- **What you will do**:
a. Answer these from the hemp letter, one answer per line:
(i) At what THC percentage did Wylie's crop test?
(ii) How many pounds of marijuana is Wylie charged with growing?
(iii) Under which section of the newspaper does the letter appear?
b. Pick up the hemp letter after its final sentence and write its continuation.

- **Passage for review**:
Source: Toronto Star (Canada)
Copyright: 1999, The Toronto Star
Website: http://www.thestar.com/
Contact:  Sat, 23 Jan 1999
Page: B3
Section: Letters of the Week
Author: Kane Slater, Toronto

HEMP CROP WAS MEANT FOR OIL PRODUCTION

Canadian entrepreneur Paul Wylie rots in a Nicaraguan prison -- presumed
guilty -- because the U.S. Drug Enforcement Agency continues to prop up the
ridiculous and evil prohibition of cannabis hemp.

Marijuana is the flower of certain strains of hemp that have been specially
bred for high levels of THC (6 to 22 per cent). According to information
given by Nicaraguan authorities at Wylie's preliminary hearing, his crop
tested at 1.6 per cent THC; that is industrial hemp, not marijuana. All you
have to do is look at the plant to tell the difference: If there are no
buds, it's not marijuana.

Wylie is charged with growing 400 million pounds of marijuana. That is
beyond absurd. That's four pounds of marijuana for each of the estimated 100
million users worldwide.

Collected data entries

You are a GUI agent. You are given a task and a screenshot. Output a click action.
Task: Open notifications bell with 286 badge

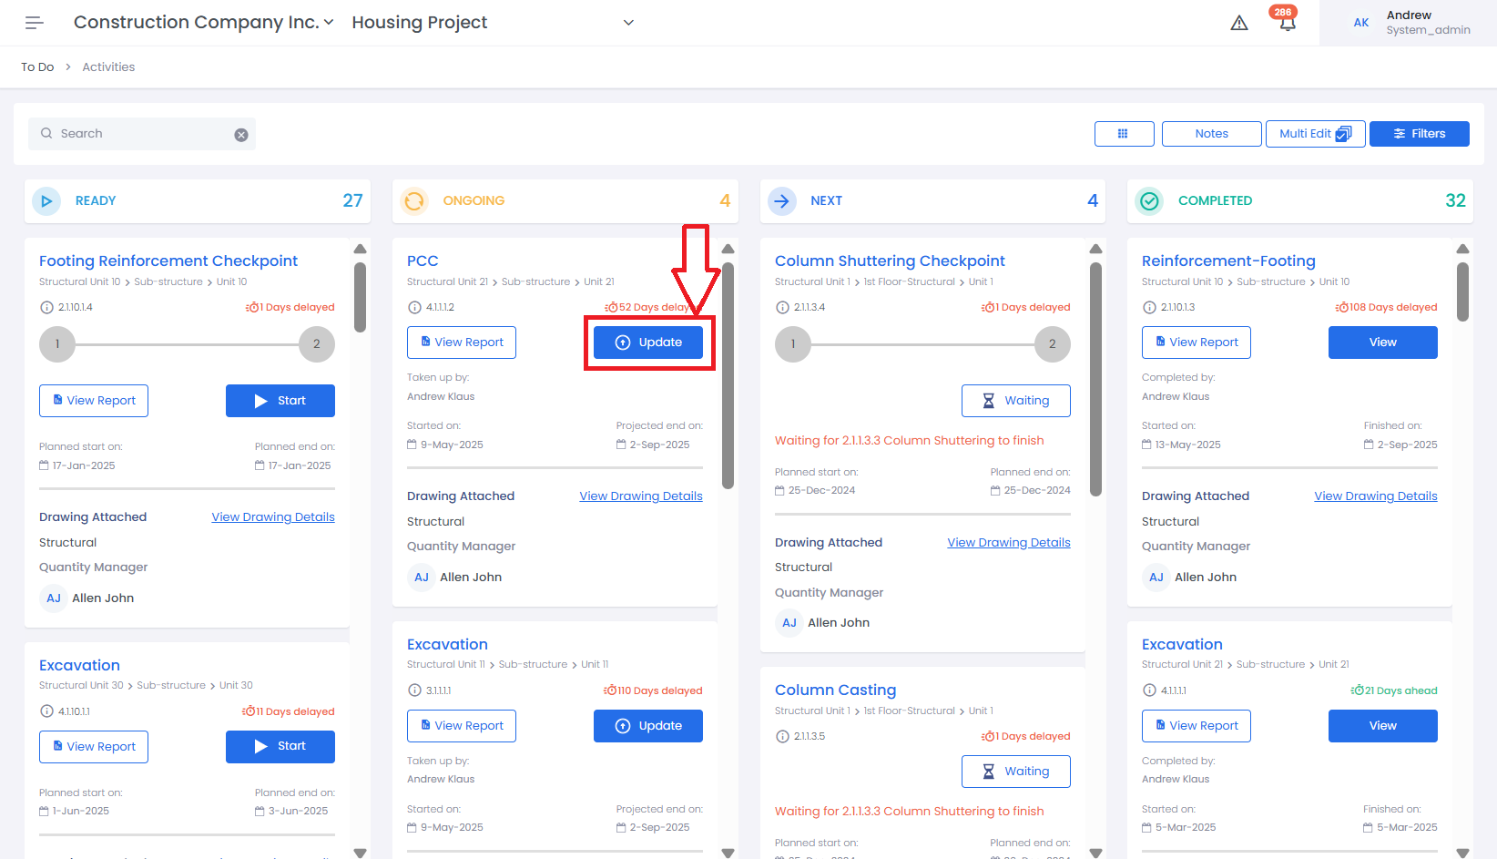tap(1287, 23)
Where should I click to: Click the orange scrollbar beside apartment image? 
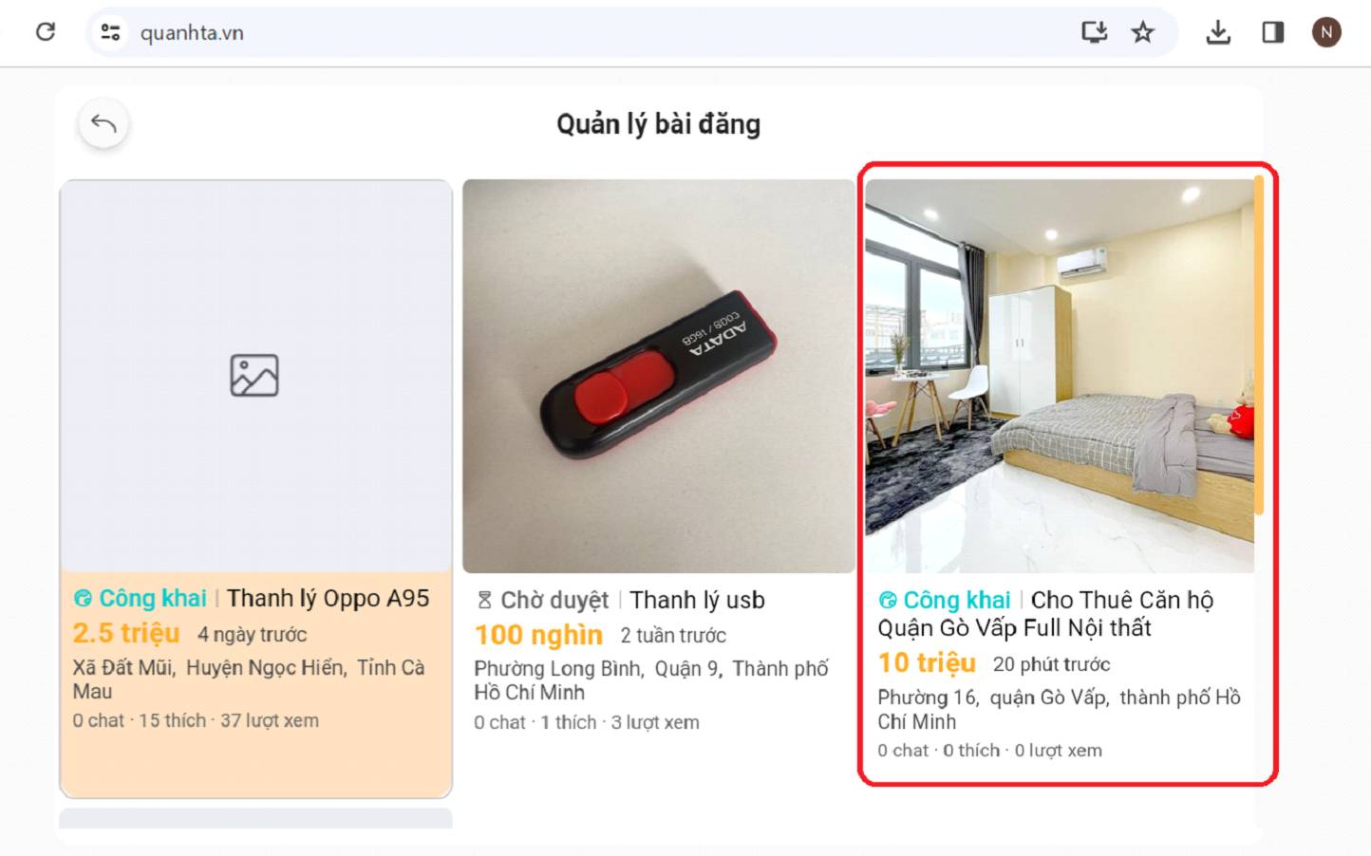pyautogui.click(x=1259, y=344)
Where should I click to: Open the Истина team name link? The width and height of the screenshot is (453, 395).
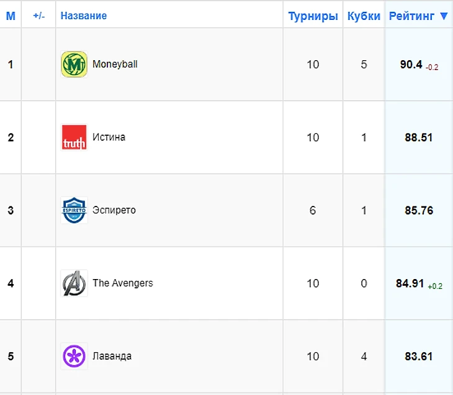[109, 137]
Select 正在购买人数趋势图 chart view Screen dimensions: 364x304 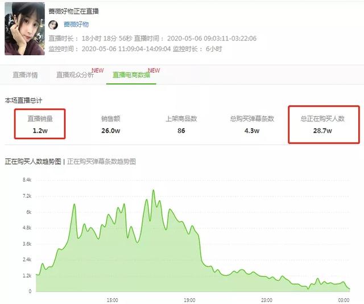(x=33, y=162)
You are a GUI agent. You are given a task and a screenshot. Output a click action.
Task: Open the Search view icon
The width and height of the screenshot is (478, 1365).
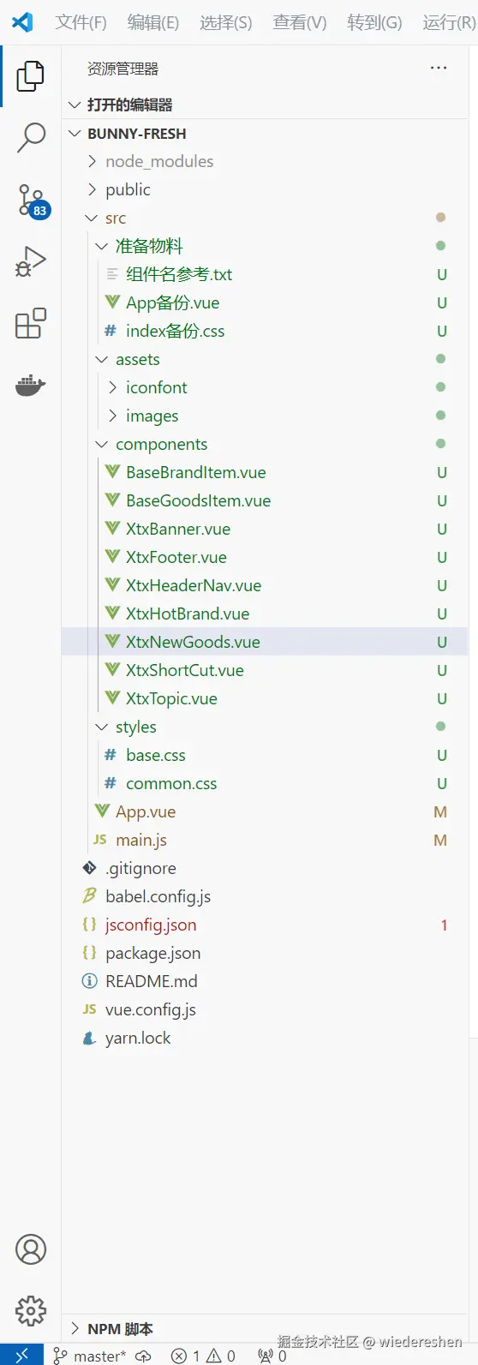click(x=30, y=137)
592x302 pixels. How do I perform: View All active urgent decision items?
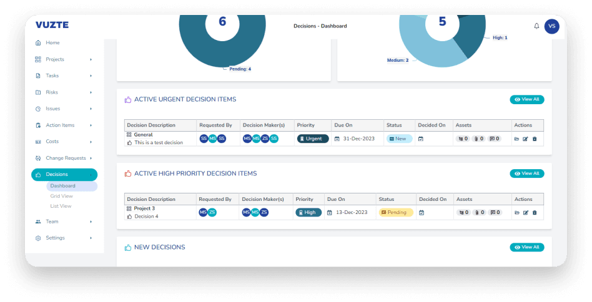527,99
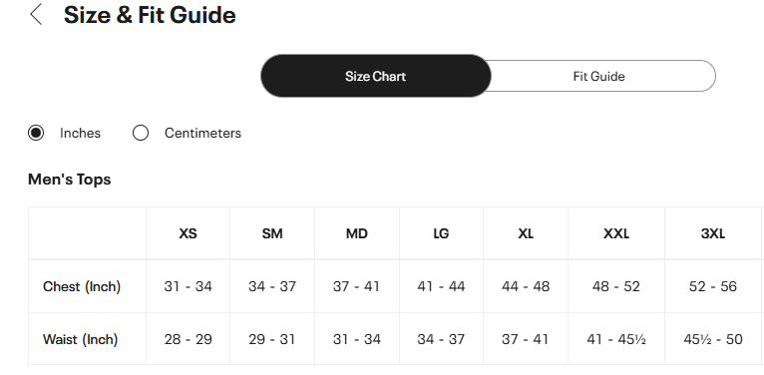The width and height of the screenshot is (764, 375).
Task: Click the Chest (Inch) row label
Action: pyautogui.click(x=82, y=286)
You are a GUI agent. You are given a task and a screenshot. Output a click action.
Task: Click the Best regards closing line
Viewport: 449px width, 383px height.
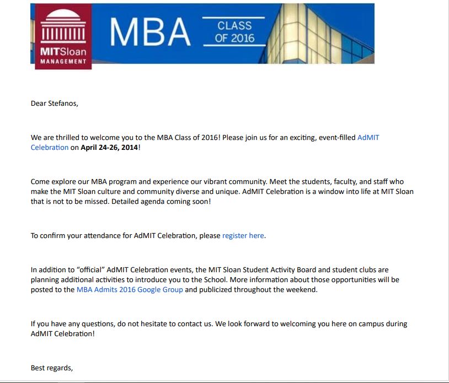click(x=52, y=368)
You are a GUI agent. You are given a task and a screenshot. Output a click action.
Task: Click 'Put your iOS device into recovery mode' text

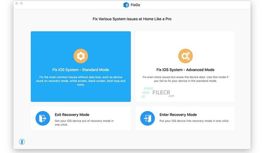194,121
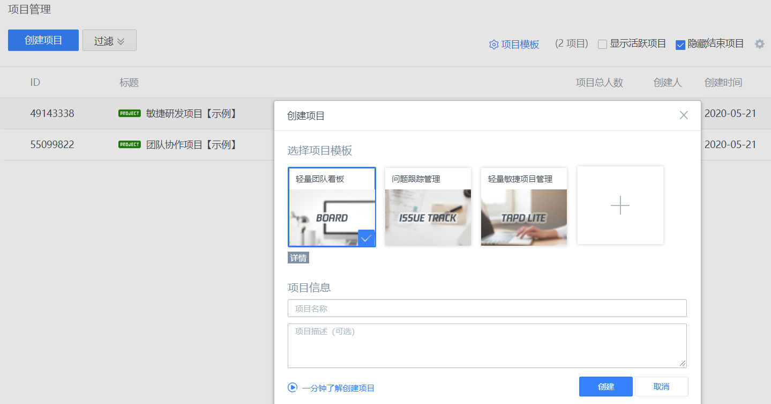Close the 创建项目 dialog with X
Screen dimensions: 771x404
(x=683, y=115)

- **Task-by-task outputs**:
a.
(i) 1.6 per cent
(ii) 400 million pounds
(iii) Letters of the Week

b.
Four pounds is enough pot for five joints per day -- enough to stay high
every waking moment, every day for five years and four months.

Obviously Wylie was not growing 57 hectares of marijuana; he was growing
hemp for the nutritious seed oil. Does anyone really believe these charges?

How long must this farce go on?

Did Foreign Affairs Minister Lloyd Axworthy do something about this when he
went to Nicaragua?

Marijuana was made illegal to make hemp illegal. Hemp is the most useful and
versatile plant on Earth.

The industrialization of hemp will eventually eliminate any need for
petroleum, cotton, wood pulp and at least a quarter of all pharmaceuticals.

The corporations that control U.S. and Canadian policy do not want this to
happen and that's why Wylie rots in jail.